You typed those words into a computer. They've been around for 70 years. They don't replace physical power. They evolve about a million times faster than we do, yet they don't seem to be trying to eliminate or impoverish us.

"...guaranteed to lead to widespread unemployment and poverty..."

Just as mechanical looms were sure to impoverish everybody. And every other invention. They've said that about technology for centuries. Some artifact in our brains leads us to imagine imminent doom. Dial phones, farm machinery, every invention was going to be catastrophic. But wow, no doom! It turns out all that scary tech is great for our species. Unemployment? Jobs are both more numerous and more rewarding when technology takes care of the grunt work. The record is crystal clear on this. There's the occasional problematic invention (nuclear bombs and internal combustion engines spring to mind), but the bombs prevented a lot of wars and cars improve standards of living until we cook the planet.

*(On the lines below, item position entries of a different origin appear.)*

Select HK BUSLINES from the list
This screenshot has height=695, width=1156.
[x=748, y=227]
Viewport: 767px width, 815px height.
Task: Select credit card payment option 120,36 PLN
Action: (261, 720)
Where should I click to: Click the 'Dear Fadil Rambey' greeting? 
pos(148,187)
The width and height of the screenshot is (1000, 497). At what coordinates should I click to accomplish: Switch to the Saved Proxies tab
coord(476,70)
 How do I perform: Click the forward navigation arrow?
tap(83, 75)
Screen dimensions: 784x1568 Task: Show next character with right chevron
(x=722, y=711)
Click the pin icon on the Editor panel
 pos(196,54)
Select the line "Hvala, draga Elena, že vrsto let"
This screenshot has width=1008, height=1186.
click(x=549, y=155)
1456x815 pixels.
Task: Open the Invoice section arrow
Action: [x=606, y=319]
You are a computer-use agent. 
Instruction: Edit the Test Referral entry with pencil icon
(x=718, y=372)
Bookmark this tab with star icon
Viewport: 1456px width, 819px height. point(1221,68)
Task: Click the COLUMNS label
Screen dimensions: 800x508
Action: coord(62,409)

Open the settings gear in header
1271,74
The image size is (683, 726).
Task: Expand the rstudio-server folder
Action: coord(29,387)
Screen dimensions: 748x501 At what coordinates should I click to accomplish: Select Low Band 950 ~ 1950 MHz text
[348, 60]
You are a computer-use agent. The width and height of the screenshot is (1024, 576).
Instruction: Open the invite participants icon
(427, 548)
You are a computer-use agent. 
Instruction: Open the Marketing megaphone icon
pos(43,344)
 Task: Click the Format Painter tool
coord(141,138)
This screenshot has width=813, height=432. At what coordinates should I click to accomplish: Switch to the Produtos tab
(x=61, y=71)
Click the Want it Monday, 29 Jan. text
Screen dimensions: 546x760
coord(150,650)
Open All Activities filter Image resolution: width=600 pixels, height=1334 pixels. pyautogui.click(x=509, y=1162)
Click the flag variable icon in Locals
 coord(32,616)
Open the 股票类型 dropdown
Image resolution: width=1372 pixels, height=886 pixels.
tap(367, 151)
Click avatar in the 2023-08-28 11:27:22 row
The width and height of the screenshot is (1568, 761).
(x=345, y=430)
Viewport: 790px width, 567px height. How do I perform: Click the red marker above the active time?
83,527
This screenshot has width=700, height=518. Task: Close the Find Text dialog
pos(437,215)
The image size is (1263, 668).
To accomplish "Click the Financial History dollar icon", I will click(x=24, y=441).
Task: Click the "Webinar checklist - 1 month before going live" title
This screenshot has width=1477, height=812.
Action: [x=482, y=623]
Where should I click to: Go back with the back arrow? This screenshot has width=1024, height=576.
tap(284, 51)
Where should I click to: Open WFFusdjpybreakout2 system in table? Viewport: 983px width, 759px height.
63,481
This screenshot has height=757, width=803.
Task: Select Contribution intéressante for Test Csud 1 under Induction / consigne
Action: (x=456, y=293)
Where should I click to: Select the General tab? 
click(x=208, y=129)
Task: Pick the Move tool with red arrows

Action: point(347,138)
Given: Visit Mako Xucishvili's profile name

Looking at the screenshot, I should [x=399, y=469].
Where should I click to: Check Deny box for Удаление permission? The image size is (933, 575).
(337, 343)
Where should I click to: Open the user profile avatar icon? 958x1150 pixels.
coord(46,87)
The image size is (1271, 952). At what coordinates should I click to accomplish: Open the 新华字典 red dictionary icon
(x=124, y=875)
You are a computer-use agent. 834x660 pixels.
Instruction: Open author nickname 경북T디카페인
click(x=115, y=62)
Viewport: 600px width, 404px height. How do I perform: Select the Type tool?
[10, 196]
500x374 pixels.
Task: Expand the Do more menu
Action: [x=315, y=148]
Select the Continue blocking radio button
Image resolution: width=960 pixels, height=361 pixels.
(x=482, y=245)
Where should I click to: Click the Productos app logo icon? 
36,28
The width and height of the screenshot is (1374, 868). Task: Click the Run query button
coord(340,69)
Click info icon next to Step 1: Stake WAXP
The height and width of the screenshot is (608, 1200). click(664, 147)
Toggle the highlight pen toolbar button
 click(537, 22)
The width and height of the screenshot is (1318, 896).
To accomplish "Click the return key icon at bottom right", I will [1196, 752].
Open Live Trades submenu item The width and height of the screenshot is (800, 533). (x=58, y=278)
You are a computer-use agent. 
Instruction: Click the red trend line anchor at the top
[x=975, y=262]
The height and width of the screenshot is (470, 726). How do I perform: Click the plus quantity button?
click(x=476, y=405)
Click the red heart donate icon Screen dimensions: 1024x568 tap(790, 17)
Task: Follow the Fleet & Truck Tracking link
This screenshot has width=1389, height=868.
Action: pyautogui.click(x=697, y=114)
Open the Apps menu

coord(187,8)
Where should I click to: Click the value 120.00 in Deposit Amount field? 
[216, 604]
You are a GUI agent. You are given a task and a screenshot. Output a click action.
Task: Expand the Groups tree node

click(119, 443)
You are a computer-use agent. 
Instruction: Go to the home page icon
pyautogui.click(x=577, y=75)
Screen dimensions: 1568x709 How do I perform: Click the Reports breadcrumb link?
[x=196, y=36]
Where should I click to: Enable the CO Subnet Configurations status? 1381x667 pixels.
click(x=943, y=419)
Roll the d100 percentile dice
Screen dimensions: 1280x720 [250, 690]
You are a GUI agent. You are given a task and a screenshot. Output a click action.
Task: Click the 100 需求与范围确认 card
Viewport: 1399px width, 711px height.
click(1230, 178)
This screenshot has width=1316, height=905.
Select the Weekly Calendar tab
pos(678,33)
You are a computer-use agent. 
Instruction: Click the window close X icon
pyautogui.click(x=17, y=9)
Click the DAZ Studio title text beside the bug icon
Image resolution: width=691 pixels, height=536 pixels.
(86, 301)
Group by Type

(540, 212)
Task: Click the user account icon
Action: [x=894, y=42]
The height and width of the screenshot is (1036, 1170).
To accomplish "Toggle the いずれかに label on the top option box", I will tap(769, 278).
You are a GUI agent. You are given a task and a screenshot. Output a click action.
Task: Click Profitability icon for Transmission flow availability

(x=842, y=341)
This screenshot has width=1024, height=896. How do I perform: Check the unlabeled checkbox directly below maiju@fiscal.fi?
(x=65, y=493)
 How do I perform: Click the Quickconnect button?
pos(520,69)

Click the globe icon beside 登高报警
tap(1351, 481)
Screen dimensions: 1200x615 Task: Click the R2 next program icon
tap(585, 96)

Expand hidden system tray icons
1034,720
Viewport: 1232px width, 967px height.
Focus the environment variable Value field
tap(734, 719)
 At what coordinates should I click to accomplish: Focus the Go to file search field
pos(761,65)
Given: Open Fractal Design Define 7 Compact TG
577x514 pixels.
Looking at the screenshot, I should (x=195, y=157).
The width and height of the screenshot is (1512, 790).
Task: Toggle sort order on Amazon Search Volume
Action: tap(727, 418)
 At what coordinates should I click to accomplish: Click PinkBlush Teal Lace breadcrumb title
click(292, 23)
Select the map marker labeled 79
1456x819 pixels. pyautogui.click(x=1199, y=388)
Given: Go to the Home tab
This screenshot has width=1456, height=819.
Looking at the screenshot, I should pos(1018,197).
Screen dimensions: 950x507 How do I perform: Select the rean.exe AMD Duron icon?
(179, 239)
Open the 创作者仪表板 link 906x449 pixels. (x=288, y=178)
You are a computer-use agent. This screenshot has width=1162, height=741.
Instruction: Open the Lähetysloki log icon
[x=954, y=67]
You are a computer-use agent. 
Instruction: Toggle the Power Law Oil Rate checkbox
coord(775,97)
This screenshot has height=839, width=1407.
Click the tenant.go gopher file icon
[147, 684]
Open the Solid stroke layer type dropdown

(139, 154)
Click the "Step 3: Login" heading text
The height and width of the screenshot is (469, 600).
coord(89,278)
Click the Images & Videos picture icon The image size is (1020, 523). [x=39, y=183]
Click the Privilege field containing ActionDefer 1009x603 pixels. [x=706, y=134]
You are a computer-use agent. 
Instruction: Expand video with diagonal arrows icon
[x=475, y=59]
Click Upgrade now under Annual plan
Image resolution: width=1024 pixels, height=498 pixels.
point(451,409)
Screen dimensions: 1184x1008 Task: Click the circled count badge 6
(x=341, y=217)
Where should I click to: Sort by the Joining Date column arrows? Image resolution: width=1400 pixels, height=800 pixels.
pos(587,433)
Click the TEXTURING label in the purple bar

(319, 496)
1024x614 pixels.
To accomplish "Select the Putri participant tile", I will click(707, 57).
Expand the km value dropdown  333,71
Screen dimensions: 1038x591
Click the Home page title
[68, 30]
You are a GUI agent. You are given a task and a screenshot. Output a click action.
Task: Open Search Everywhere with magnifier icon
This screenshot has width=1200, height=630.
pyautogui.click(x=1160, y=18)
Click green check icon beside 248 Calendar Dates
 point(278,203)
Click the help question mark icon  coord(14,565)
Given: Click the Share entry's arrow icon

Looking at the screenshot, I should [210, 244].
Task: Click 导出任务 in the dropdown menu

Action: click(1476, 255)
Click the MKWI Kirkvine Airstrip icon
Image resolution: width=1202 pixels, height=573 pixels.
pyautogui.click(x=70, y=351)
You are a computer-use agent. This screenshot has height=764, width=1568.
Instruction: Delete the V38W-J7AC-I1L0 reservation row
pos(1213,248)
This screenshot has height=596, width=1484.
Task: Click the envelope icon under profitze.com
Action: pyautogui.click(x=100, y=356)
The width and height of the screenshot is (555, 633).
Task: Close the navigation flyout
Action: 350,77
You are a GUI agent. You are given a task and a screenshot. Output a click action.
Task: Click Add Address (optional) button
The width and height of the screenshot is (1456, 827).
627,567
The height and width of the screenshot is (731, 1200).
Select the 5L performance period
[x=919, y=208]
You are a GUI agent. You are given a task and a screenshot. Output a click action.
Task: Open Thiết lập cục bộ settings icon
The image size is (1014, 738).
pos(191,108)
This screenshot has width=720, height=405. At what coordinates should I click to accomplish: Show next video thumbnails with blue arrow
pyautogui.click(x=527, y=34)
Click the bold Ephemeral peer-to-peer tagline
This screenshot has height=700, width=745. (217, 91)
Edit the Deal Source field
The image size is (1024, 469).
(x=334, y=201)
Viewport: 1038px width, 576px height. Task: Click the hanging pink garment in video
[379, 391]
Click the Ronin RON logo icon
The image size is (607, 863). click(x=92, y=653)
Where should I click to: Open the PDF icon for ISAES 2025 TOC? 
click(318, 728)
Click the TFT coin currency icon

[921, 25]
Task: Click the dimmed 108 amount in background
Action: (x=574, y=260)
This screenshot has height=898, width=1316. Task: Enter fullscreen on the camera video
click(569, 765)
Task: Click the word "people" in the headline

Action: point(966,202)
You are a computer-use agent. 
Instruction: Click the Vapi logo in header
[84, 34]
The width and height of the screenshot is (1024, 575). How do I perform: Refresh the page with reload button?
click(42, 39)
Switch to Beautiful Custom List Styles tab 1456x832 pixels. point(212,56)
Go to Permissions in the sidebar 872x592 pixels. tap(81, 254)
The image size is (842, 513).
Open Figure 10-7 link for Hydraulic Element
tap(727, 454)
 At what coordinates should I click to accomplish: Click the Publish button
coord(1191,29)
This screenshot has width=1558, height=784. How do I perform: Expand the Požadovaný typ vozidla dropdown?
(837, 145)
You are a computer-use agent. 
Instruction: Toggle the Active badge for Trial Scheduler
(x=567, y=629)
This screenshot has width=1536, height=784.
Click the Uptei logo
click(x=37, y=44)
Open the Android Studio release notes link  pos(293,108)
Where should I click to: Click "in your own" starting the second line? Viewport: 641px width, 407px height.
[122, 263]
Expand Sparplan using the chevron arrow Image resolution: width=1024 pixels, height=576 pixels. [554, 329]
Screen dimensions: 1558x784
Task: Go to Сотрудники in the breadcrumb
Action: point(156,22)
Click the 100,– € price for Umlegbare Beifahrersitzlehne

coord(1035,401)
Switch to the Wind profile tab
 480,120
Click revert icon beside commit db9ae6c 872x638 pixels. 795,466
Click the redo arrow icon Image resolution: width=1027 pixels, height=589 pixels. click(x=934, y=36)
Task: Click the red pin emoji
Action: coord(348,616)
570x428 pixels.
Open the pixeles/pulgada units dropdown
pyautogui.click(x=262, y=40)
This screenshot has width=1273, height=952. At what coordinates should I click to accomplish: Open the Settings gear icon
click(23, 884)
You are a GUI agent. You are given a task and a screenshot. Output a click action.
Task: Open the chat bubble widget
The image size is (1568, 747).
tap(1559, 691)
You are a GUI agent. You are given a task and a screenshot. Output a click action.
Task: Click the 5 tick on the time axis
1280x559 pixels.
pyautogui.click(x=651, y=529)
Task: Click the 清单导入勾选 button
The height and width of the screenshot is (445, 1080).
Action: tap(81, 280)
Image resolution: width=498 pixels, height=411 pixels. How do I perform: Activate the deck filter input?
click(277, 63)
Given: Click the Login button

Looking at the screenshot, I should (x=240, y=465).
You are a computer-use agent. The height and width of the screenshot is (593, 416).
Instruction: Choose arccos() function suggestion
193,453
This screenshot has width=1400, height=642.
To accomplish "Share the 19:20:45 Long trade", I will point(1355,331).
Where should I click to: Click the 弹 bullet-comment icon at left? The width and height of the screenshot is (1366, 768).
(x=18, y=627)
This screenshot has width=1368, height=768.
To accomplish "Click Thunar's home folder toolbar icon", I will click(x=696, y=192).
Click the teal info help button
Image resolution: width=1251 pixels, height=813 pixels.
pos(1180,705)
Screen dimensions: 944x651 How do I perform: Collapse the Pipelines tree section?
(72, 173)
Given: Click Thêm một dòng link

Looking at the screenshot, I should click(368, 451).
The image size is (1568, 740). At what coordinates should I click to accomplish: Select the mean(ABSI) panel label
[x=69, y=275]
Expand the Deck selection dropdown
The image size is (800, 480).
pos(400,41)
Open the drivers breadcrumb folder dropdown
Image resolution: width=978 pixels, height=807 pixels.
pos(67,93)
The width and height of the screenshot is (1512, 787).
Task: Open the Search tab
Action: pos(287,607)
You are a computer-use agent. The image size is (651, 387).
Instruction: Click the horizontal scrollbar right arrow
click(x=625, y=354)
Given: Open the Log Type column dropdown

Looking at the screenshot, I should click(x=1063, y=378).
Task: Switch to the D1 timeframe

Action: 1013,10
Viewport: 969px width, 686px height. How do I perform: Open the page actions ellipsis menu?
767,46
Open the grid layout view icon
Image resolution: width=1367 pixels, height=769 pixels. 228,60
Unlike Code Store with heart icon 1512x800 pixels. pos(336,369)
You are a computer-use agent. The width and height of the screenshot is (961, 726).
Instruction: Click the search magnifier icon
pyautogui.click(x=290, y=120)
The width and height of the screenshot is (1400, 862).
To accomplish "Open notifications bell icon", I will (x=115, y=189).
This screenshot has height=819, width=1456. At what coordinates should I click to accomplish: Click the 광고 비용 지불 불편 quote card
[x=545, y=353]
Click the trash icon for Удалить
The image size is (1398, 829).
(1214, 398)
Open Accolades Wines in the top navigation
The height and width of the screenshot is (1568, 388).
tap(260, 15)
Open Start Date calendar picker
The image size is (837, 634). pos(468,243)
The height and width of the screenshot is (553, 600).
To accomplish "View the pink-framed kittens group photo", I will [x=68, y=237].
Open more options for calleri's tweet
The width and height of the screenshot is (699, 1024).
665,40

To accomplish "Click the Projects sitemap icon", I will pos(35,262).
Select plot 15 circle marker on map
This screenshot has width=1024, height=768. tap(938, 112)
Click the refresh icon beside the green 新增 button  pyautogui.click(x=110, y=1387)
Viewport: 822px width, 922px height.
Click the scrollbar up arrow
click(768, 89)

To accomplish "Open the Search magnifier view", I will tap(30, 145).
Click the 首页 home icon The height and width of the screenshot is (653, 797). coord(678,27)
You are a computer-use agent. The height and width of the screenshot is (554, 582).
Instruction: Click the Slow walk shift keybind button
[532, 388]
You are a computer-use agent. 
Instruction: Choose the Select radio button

AI will not replace our intellectual power but augment it. That's what tech does. It makes us richer, not poorer. Do you really imagine us in an existential evolutionary struggle for survival with the machines we build to sell each other cheeseburgers and make restaurant reservations? Competing for what sort of resource? It's a curious perspective. The grim future you imagine sounds like the alt-right nonsense about "replacement" by purportedly inferior ethnicities.